По итогам 2020 г. увеличилось количество таких преступлений, совершенных организованными группами и преступными сообществами (преступными организациями), связанных с незаконным оборотом оружия (+59,1%), вымогательствами (+39,1%), преступлениями в сфере компьютерной информации (+26,3%), кражами (+16,0%), преступлениями экономической направленности (+13,5%), преступлениями в сфере незаконного оборота наркотиков (+12, 1%) [1, с. 333–334].
Организованная преступность постепенно приспосабливается к формирующимся экономическим реалиям и мимикрирует, а легализация преступных доходов становится стабильной её составляющей.
Тенденции коммерциализации и информатизации транснациональной организованной преступности предопределяют постоянное совершенствование форм и усложнение способов подготовки, совершения и сокрытия преступлений. Стремительно развивающиеся современные информационные и коммуникационные технологии способствуют появлению новых форм легализации денежных средств или иного имущества, приобретенных преступным путем, широко используемых организованными группами и сообществами.
Криптовалюта, выступая новой финансовой экосистемой, становится потенциальным инструментом легализации преступных доходов в финансовых преступлениях, хотя, по мнению представителей криптовалютной индустрии, «в 2020 году доля незаконных операций с криптовалютой упала до 0,34%» (об этом во втором ежегодном отчете о преступлениях в сфере криптовалют сообщает «Chainalysis» – одна из ведущих компаний в области блокчейн-анализа).[2] Paul Marrinan в своем исследовании криптопреступлений также оценил этот показатель как «менее 0,5%» [2].

══════════

Задачи для решения –
(1) Продублируйте без изменений фрагмент текста об организованной преступности: от «По итогам 2020» до «стабильной её составляющей.» включительно.
(2) Найдите все строки, в которых встречается слово «Where», и перепишите их целиком. Регистр букв учитывается.

Записи поиска слов и элементов
══════════

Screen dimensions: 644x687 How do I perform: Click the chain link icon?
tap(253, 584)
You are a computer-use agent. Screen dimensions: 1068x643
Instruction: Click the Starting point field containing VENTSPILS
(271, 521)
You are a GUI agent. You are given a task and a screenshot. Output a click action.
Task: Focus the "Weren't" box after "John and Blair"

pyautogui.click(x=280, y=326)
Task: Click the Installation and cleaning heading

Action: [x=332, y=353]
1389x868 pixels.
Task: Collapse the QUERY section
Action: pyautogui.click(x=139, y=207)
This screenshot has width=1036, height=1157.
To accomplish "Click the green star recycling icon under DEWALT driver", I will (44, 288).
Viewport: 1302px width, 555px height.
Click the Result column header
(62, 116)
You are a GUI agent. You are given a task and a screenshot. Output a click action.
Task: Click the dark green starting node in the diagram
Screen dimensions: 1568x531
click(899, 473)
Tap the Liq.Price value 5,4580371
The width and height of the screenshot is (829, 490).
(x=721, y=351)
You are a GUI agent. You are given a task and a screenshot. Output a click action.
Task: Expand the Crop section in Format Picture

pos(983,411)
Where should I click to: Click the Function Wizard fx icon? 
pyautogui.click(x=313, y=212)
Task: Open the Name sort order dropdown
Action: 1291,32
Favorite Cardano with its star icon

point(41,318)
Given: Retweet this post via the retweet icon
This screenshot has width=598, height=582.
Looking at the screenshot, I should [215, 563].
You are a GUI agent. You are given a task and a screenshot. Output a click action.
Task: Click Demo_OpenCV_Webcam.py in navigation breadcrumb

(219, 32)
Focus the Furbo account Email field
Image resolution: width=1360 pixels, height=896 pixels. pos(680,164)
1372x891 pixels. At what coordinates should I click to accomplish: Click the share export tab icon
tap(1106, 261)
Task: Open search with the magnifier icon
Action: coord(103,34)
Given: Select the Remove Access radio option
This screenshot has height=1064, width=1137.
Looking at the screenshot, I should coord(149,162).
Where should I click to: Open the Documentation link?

══════════

Ответы к заданиям –
(1)
По итогам 2020 г. увеличилось количество таких преступлений, совершенных организованными группами и преступными сообществами (преступными организациями), связанных с незаконным оборотом оружия (+59,1%), вымогательствами (+39,1%), преступлениями в сфере компьютерной информации (+26,3%), кражами (+16,0%), преступлениями экономической направленности (+13,5%), преступлениями в сфере незаконного оборота наркотиков (+12, 1%) [1, с. 333–334].
Организованная преступность постепенно приспосабливается к формирующимся экономическим реалиям и мимикрирует, а легализация преступных доходов становится стабильной её составляющей.

(2)
Where should I click to: Click the Function Wizard fx icon? 
Where should I click to: Open the Documentation link?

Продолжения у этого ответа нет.